### Required work
Tell how many lines in the data hold "computer", giving that figure alone.
-=-=-=-=-
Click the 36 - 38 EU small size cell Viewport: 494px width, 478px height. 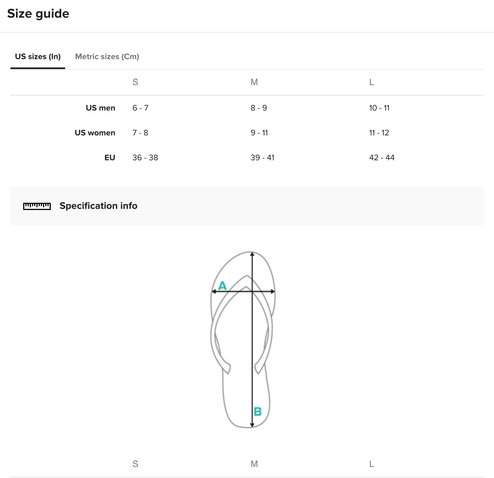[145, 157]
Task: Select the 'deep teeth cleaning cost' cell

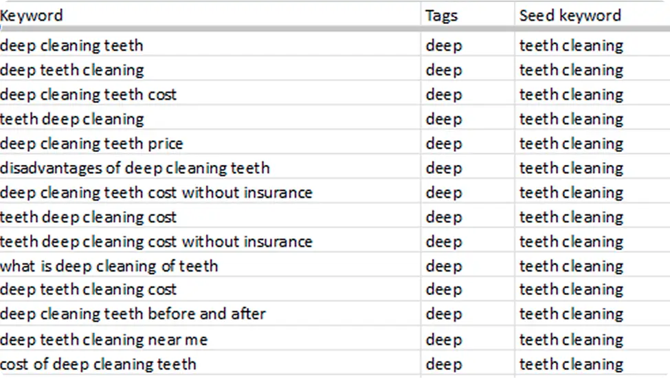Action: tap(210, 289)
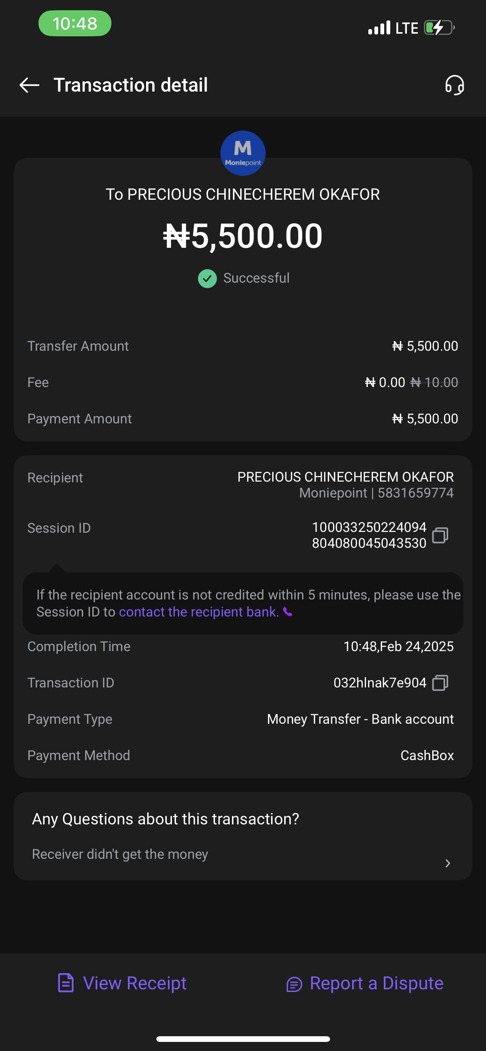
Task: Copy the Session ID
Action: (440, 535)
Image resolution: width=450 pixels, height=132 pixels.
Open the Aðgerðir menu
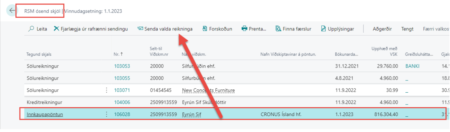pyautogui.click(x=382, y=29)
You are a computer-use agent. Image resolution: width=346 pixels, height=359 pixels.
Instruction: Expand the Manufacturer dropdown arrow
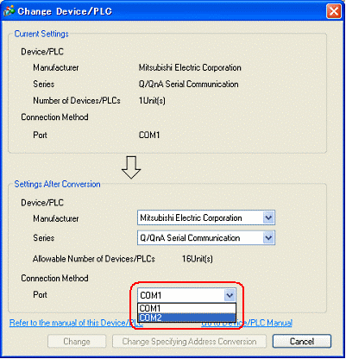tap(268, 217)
-=-=-=-=-
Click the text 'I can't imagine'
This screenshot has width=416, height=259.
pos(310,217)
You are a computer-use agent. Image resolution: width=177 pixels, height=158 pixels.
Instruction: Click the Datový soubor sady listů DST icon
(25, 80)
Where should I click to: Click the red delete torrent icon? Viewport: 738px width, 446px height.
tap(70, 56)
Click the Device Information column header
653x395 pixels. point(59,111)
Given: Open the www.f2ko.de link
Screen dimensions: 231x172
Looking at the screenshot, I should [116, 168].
-=-=-=-=-
### Output
2